Quels résultats avez-vous déjà obtenus ?
CFR : Nous avons caractérisé notre modèle de souris transgénique au niveau physiologique, ce qui nous a permis de déterminer que les JNMs sont matures mais anormales, avec une modification de leur structure et de leur fonction. Une altération de la maintenance des JNMs pourrait être à l’origine de ce phénotype. Nous avons également observé des JNMs beaucoup plus grandes dans le muscle de nos souris transgéniques par rapport à des souris non modifiées ou sauvages. Cette observation faite dans des biopsies de patients DM1 avait d’ailleurs été rapportée par Michel Fardeau dans ses travaux il y a quelques années**.
Au niveau physiologique, ces souris transgéniques modèles ont un défaut de locomotion et marchent moins bien que des souris sauvages.

Quelles seront les prochaines étapes ?
CFR : Nous travaillons désormais sur la partie moléculaire de la caractérisation de nos souris et commencerons prochainement à examiner le transcriptome par séquençage à haut débit des ARNs. A partir des résultats obtenus, nous testerons les cibles potentielles révélées afin de déterminer leur contribution au phénotype observé dans nos modèles et dans la DM1.

Jonctions neuromusculaires d’une souris saine (à gauche)
et d’une souris modifiée génétiquement (à droite).

Frédérique Rau : C’est une analyse globale, mais le but est d’identifier des défauts de maturation d’ARNs spécifiques qui vont altérer les fonctions des protéines correspondantes et contribuer au phénotype observé.
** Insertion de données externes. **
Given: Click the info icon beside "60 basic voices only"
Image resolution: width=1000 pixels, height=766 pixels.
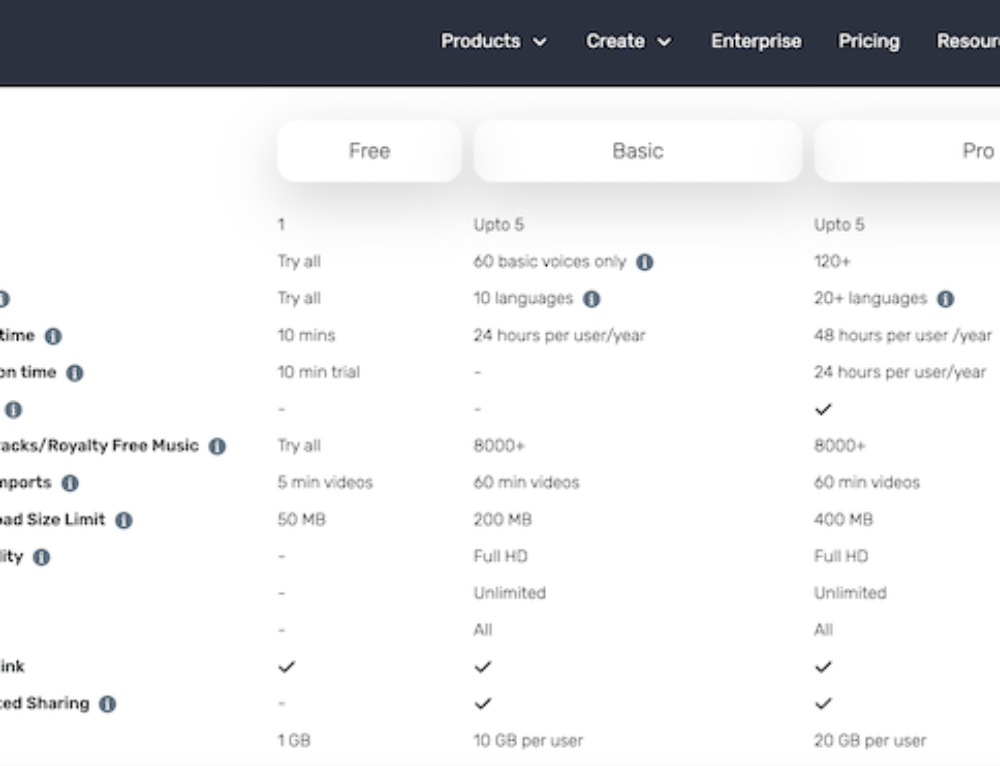Looking at the screenshot, I should pyautogui.click(x=645, y=262).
Les protéines Mbnl régulent énormément d’ARNs différents ce qui rend la tâche compliquée. Il s’agit donc de déterminer quel(s) ARN(s) spécifique(s) pourrai(en)t être essentiel(s) pour le maintien des JNMs. Nous allons donc examiner l’ensemble des cibles identifiées et disséquer le mécanisme d’action associé à ces défauts. 

Ces résultats vont-ils être utilisables pour des thérapies ?
CFR : Ces travaux sont fondamentaux, ils portent sur un des mécanismes physiopathologiques de la DM1 et non sur la maladie dans son ensemble. Cependant, ils serviront à notre équipe et ouvriront la voie à d’autres projets à visée thérapeutique.

FR : Ces travaux posent aussi la question de l’accessibilité des thérapies : si effectivement le motoneurone est impliqué, il va falloir le considérer comme un tissu cible sur lequel les thérapies devront également agir.

Quels aspects de ces travaux ont été récompensés par le Prix Communication Orale Recherche de la SFM ?
FR : Ce sont à la fois l’intérêt et la qualité des résultats, ainsi que la clarté de la présentation qui ont été récompensés.
La valeur de ces travaux a également été récompensée par le Prix du voyage de la SFM, qui offre une bourse aux étudiants qu’ils puissent présenter leur travail dans des congrès internationaux.
En 2020, j’ai pu obtenir une ANR Jeune Chercheur/Chercheuse grâce aux résultats préliminaires des travaux de Charles.

CFR : Ces prix vont ainsi me permettre d’aller présenter mes résultats à l’IDMC (International Myotonic Dystrophy Consortium), le plus grand congrès dédié à la DM1, du 21 au 25 juin 2022 à Osaka au Japon.

 

 

Les protéines MBNL (« Muscleblind-like proteins ») régulent le métabolisme des ARN. Dans ce modèle qui leur inflige une perte de fonction, on peut observer quelles conséquences découlent de cette absence de régulation.

** Ce projet a pour origine les travaux en microscopie électronique sur des biopsies de patients atteints de DM1 réalisés par Michel Fardeau (Institut de Myologie) dans les années 80. Il a observé que les JNMs dans la DM1 étaient anormalement grandes, caractéristique que l’on ne retrouve pas dans les autres pathologies où cette structure est altérée.